•────── O Primeiro Café ──────•
Eu o via chegando e saindo do escritório quase todos os dias mas não tivemos contato. Daniel parecia realmente importante (por mais impressionante que isso fosse) e Alice mordia a língua toda vez que ele aparecia.
Era sexta à noite e chovia fraco lá fora. Eu encarava as gostas escorrerem lentamente na janela enquanto terminava de ajeitar os papéis. Eu havia acabado um trabalho de semanas de revisão de um conto e estava nada menos do que orgulhosa.
Em compensação, eram quase nove da noite e eu era a única que estava ali, com quase todas as luzes apagadas e a vista da cidade e seus prédios iluminados.
Ou ao menos era o que eu pensava antes de o ver saindo de sua sala, quase tropeçando de sono com olheiras fortes debaixo dos olhos castanhos e o topete desarrumado. Daniel tentava não esbarrar em nada enquanto coçava o olho e andava na direção da cafeteira.
Sem me notar, ele passou por mim e tropeçou numa caixa ao lado da minha mesa, caindo com tudo no chão e derrubando todos os papéis que eu tinha acabado de organizar.
Eu me levantei num pulo, cruzando as mãos num gesto nervoso.
–Tudo bem? – perguntei, me abaixando para tentar averiguar a situação.

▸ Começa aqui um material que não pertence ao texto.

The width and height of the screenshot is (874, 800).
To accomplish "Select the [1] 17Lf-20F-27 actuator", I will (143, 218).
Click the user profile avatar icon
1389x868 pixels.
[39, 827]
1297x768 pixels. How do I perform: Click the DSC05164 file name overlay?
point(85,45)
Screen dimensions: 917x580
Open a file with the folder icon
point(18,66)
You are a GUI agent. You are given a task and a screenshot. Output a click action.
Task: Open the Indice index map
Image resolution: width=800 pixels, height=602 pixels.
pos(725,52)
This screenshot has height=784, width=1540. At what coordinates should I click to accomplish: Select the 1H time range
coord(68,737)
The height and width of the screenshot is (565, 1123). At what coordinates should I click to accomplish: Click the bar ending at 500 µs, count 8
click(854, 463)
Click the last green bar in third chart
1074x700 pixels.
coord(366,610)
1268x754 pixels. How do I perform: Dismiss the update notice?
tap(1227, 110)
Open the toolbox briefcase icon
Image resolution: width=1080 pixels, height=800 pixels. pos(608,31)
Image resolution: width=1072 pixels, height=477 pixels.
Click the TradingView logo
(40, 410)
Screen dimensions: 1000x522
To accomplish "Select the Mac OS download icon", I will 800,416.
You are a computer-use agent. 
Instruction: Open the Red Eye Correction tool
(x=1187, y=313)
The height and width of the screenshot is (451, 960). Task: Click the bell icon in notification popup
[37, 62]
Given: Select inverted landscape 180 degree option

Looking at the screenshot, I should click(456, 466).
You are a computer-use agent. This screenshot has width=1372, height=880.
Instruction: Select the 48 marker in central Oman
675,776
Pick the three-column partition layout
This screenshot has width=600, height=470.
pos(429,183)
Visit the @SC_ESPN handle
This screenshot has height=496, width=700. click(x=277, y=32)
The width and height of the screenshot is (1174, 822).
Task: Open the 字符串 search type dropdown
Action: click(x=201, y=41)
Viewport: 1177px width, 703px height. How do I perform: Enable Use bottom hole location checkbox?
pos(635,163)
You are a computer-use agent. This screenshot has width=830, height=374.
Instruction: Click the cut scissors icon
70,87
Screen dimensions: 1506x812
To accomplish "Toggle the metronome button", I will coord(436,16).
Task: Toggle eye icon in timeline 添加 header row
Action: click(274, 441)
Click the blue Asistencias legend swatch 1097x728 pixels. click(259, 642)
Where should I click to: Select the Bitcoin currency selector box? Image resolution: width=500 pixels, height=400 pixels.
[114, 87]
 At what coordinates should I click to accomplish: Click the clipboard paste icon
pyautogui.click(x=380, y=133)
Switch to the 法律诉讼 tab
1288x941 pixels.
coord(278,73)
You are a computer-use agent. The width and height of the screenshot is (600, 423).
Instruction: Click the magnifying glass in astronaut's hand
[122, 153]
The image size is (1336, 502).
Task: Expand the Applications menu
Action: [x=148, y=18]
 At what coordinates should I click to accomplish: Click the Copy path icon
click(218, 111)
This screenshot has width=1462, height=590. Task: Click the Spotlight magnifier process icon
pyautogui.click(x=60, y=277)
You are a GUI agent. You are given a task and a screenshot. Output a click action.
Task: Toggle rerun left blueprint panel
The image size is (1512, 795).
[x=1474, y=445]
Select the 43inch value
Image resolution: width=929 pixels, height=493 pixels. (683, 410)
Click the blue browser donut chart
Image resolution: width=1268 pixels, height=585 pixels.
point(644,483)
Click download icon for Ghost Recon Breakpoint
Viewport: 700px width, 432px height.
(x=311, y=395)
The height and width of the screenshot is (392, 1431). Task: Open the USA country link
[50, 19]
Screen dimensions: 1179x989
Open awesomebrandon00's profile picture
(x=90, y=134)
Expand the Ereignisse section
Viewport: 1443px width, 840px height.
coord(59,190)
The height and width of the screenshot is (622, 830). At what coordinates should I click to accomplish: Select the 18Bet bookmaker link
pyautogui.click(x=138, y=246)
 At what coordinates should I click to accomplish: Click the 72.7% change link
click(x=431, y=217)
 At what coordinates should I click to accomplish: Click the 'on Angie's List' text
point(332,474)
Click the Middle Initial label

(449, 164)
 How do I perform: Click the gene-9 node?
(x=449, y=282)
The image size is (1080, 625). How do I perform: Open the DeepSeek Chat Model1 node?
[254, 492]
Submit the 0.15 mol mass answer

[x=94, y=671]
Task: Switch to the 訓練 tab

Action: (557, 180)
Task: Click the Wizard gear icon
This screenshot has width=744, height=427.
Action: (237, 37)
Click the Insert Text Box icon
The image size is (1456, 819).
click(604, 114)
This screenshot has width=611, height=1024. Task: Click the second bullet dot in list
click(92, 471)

–Ótimo, perfeito! – ele falou, o tom sarcástico nítido na voz. Daniel se sentou no chão resmungando, com a mão tocando de leve a testa machucada. Após se recuperar do tombo, levantou os olhos em minha direção e, ao me ver, sua careta se intensificou.
–E é claro que alguém viu meu tombo. Maravilhoso.
O tom de ironia em sua voz me fez soltar uma pequena risada, e eu levantei, esticando o braço para o ajudar a fazer o mesmo. Pela primeira vez em meu tempo o observando ele parecia quase envergonhado. Foi extremamente fofo e me fez ficar vermelha também. Num gesto incrivelmente tímido ele coçou a nuca e abaixou, catando todas as folhas. Eu queria dizer que agi como nos filmes o ajudando a arrumar, mas apenas peguei a caixa e a coloquei num canto, me sentindo culpada demais para dizer algo.
Minha bagunça causou um acidente de trabalho, afinal.
–Desculpa ter derrubado suas coisas. – murmurou, enquanto empilhava a última caixa.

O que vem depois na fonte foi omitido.